Element lookup records:

########

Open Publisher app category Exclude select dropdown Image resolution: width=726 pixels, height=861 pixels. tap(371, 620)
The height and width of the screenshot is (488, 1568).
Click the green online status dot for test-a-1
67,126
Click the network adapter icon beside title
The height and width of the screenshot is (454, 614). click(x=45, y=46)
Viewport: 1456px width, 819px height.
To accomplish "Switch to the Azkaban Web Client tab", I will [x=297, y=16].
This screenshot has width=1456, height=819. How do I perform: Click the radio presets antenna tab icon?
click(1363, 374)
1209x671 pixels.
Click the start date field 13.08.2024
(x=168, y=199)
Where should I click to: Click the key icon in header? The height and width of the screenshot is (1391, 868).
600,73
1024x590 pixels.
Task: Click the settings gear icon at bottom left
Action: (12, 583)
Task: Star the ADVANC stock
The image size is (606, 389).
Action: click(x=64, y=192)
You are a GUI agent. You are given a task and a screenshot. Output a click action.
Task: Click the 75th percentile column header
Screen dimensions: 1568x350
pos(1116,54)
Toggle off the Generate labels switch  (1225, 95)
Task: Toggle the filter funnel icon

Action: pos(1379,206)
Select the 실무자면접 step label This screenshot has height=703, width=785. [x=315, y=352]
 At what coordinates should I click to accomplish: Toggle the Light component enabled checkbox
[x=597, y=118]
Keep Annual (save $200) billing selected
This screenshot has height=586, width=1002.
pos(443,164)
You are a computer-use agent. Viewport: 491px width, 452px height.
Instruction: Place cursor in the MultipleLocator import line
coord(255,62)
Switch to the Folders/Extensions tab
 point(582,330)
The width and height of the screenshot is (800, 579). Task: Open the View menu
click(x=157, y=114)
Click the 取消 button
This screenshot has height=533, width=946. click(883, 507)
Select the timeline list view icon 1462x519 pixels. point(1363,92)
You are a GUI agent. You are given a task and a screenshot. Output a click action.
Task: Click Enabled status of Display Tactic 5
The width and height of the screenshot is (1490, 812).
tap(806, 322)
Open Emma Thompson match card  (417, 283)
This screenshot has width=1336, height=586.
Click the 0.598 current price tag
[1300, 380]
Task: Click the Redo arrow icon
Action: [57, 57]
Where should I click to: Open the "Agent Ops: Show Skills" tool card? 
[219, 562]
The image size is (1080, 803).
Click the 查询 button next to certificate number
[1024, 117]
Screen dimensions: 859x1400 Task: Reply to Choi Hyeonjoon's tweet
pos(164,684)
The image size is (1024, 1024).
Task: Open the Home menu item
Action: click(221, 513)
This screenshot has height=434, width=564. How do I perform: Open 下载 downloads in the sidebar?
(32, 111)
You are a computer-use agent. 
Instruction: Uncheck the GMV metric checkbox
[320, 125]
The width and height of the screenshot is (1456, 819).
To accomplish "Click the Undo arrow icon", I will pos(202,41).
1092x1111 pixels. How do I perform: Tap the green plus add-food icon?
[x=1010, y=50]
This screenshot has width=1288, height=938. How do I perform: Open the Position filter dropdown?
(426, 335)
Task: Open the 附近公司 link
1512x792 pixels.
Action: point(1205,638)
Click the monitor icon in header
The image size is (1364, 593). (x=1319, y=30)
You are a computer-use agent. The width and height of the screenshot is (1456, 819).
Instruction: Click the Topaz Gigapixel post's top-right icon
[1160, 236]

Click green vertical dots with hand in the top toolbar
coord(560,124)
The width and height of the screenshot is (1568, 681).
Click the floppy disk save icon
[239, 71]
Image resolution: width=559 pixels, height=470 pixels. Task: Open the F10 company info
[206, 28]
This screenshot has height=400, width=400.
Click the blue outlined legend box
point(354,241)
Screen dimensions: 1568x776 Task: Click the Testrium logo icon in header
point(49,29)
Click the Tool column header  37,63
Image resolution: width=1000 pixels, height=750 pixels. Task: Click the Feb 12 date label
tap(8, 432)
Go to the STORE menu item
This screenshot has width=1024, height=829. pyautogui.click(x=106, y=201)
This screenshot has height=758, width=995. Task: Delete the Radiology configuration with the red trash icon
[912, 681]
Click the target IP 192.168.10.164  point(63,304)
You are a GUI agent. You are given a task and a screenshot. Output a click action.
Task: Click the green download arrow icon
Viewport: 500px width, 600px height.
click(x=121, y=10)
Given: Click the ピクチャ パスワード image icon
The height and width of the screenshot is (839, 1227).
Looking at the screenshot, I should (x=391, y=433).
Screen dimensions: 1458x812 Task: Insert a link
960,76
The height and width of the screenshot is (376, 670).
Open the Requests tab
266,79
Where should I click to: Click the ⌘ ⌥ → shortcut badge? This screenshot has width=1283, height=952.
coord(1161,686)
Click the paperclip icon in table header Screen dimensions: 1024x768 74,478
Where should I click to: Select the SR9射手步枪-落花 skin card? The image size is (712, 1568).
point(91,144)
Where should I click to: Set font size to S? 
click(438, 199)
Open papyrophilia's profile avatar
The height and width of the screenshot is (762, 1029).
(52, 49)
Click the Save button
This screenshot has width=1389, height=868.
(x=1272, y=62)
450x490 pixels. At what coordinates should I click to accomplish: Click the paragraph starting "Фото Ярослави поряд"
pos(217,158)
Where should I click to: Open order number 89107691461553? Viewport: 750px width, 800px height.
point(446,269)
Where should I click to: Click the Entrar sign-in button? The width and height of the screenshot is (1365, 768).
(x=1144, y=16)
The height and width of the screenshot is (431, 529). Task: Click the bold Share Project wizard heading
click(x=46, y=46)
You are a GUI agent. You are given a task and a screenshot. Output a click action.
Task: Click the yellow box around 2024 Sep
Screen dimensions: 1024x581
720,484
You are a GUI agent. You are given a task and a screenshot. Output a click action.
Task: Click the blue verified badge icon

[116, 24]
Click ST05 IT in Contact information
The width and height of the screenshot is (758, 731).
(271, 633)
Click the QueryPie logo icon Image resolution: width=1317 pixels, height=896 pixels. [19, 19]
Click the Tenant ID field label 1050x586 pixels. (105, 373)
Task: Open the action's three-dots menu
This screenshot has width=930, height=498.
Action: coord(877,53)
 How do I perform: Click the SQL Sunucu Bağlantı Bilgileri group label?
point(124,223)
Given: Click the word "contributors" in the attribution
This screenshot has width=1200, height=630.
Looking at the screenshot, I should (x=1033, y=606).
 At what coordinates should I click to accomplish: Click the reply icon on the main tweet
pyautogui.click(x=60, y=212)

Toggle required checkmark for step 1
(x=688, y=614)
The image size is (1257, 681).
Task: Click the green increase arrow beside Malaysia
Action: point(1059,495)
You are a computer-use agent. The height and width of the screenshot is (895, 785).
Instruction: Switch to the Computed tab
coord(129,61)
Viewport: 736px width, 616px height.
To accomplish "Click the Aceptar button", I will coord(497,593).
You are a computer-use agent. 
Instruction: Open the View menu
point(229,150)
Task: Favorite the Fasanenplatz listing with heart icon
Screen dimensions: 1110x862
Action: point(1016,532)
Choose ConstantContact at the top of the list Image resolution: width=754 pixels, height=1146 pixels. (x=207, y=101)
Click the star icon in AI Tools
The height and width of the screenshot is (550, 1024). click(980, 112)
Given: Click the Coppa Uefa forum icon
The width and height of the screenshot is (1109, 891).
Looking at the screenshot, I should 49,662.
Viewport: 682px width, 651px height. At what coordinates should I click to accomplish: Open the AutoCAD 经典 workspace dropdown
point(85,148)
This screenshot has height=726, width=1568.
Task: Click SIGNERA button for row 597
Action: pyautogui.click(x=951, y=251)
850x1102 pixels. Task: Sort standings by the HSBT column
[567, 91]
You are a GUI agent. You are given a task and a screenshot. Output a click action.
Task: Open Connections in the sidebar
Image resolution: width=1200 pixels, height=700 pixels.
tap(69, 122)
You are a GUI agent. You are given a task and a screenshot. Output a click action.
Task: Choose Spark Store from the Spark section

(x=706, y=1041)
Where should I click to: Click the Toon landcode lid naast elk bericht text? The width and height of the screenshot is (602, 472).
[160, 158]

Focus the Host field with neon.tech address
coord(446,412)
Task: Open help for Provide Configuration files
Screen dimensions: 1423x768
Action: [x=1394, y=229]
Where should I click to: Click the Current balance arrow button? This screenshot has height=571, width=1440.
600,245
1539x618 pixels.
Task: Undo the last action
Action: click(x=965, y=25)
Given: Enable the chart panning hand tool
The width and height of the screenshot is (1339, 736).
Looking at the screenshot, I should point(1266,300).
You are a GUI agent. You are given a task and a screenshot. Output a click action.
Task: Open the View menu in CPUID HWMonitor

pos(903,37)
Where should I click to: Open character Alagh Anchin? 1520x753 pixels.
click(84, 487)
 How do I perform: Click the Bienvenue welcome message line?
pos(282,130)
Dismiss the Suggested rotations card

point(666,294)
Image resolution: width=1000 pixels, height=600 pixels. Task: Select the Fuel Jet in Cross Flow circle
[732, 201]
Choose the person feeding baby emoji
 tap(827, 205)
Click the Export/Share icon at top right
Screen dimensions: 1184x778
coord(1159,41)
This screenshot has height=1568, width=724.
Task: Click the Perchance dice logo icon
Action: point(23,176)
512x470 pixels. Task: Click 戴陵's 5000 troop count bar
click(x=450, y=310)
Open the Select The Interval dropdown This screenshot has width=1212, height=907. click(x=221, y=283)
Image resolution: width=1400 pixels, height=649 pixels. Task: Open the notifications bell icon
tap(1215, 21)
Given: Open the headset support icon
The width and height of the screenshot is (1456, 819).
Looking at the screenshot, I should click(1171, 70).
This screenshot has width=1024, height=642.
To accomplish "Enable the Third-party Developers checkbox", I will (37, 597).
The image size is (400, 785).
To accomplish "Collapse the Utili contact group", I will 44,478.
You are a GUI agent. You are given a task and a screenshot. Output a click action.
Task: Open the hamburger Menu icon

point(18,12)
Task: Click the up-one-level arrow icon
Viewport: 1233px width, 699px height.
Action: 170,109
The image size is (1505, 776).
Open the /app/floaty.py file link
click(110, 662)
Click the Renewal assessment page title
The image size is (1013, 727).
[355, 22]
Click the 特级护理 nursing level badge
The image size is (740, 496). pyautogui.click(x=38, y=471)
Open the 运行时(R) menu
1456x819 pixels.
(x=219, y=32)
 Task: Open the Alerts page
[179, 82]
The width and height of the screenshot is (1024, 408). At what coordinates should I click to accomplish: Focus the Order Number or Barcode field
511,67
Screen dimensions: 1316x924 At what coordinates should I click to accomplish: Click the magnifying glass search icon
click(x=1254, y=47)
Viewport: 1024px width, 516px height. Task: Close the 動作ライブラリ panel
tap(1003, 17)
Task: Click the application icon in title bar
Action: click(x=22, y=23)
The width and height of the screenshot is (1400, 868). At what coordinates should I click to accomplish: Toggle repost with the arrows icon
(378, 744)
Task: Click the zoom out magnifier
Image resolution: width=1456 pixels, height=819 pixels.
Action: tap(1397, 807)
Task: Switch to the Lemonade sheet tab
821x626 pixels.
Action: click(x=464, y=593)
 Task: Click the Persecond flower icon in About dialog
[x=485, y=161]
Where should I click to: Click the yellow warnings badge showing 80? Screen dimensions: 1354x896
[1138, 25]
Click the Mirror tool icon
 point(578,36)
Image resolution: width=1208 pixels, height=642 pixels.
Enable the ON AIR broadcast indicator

########

### AIM
Pull out every line of the records above that contains the word "Instruction", treating uppercase and lowercase as different.

### CORRECT ANSWER
Instruction: Place cursor in the MultipleLocator import line
Instruction: Uncheck the GMV metric checkbox
Instruction: Click the Topaz Gigapixel post's top-right icon
Instruction: Switch to the Computed tab
Instruction: Open the View menu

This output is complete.